Set task 1: Print the part of the excerpt on Polish painting titles that begins with the words containing "Painting aspires at" and ends with "in not knowing?".
Set task 2: Proceed with the excerpt on Polish painting titles, picking up right after its final sentence.

Another "false monochrome"  that was initially exhibited in the 2014 UNCP faculty exhibition.  Last post, I promised some explanation of the titles.  If you haven't guessed, the Blog post titles are the English translation of the original titles, which are in Polish.   Why Polish?   Aside from the artistic relationship I've had with the country in my travels there, I have been interested with how the language looks to most Americans, who typically read only English.  Russian's Cyrillic script is immediately recognizable as foreign but Polish has some accessibility in its Latin script. Yet, with its daunting use of successive consonants, it defies comprehension.   Even with practice, I confess, it defies pronunciation.   When I'm in Poland, I've thought at times it sounds like English is being spoken backwards--- and what's more Romantic than that?  (I speculate David Lynch might agree, if we were to track the connection progression from Twin Peaks to Inland Empire.)

Painting aspires at its best to be another unspeakable language.   Visually, I kept the contrast as low as possible to defy the image which is as apparent as its color.   It's a red face, of course, but can it be more?  The internet is overrun with easily digestible images; all here becomes cheap and loses meaning through abundance.   In real life, original objects are becoming all the precious and strange.   Many people are all the more uncomfortable in an art gallery or museum--they cling to the title cards to explain work. (I won't get started on museum headsets.)  For 99.9% of the audience who view this work, the titles obscure rather than reveal.    Of course, a quick Google translate would solve the mystery.  Czerwoność means redness.  (Or at least I think it does.)   Does understanding make any difference, or was there something indeed more profound in not knowing?

Raw records:
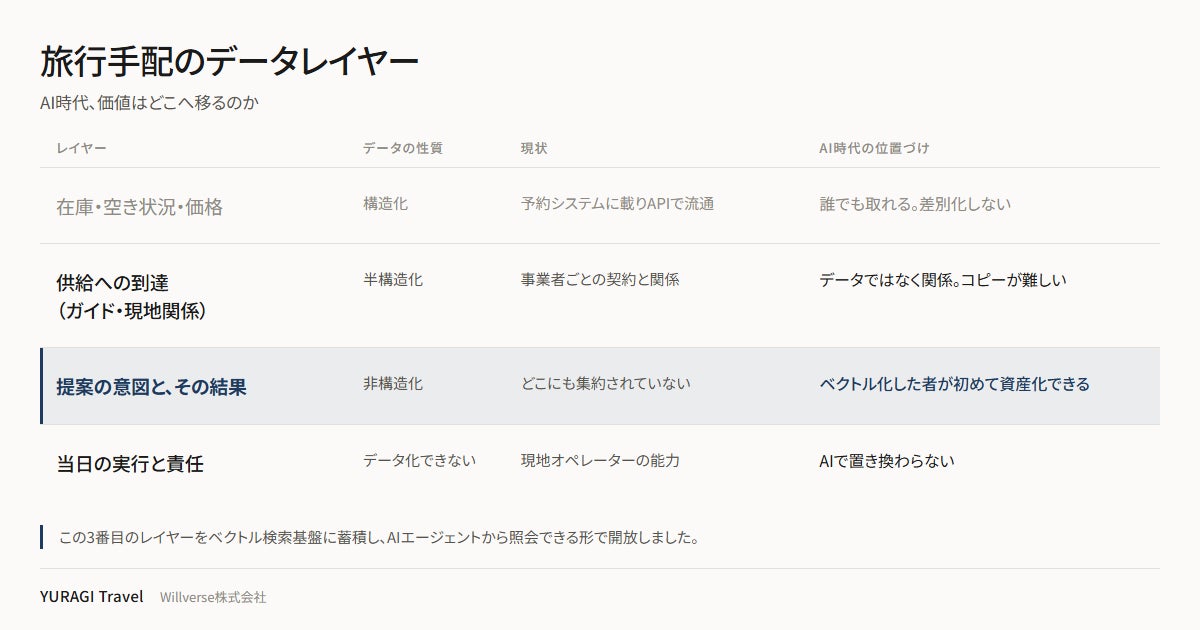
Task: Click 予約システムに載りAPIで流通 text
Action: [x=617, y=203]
* * *
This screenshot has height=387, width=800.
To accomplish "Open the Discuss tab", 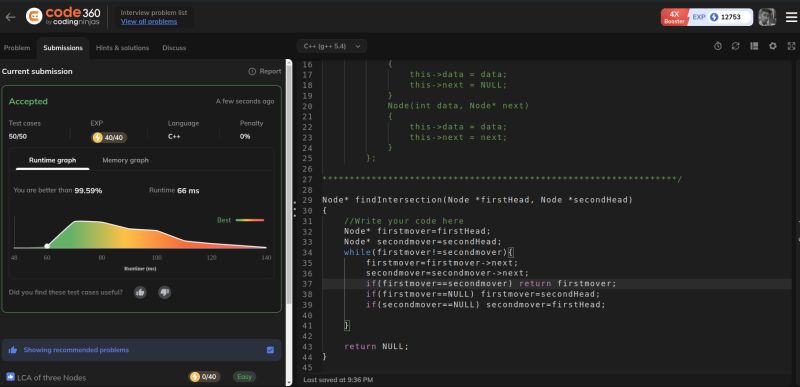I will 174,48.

Expected output 1:
Painting aspires at its best to be another unspeakable language.   Visually, I kept the contrast as low as possible to defy the image which is as apparent as its color.   It's a red face, of course, but can it be more?  The internet is overrun with easily digestible images; all here becomes cheap and loses meaning through abundance.   In real life, original objects are becoming all the precious and strange.   Many people are all the more uncomfortable in an art gallery or museum--they cling to the title cards to explain work. (I won't get started on museum headsets.)  For 99.9% of the audience who view this work, the titles obscure rather than reveal.    Of course, a quick Google translate would solve the mystery.  Czerwoność means redness.  (Or at least I think it does.)   Does understanding make any difference, or was there something indeed more profound in not knowing?

Expected output 2:
Tuesday, April 5, 2016

Obscurity


"Mroczność"
14 x 11 inches
oil on linen

The first of what has developed into a small series that I am tentatively calling "false monochromes." Like most of my working process, I have been making these concurrently with the small ones (and bigger work that I can't even begin to talk about.)    As you can see (or not see from the photo,)  I have been carefully controlling my color to make a low-contrast image.  Although the work is technically analogous, people have referred to these paintings as monochromes;  various pigments of violet and red-violet predominate.   This painting was exhibited initially in the 2014 UNCP faculty exhibition in the A.D. gallery and most recently exhibited at the 2015 Art Fields in Lake City, South Carolina.   I'll elaborate more on the title concept in my next post.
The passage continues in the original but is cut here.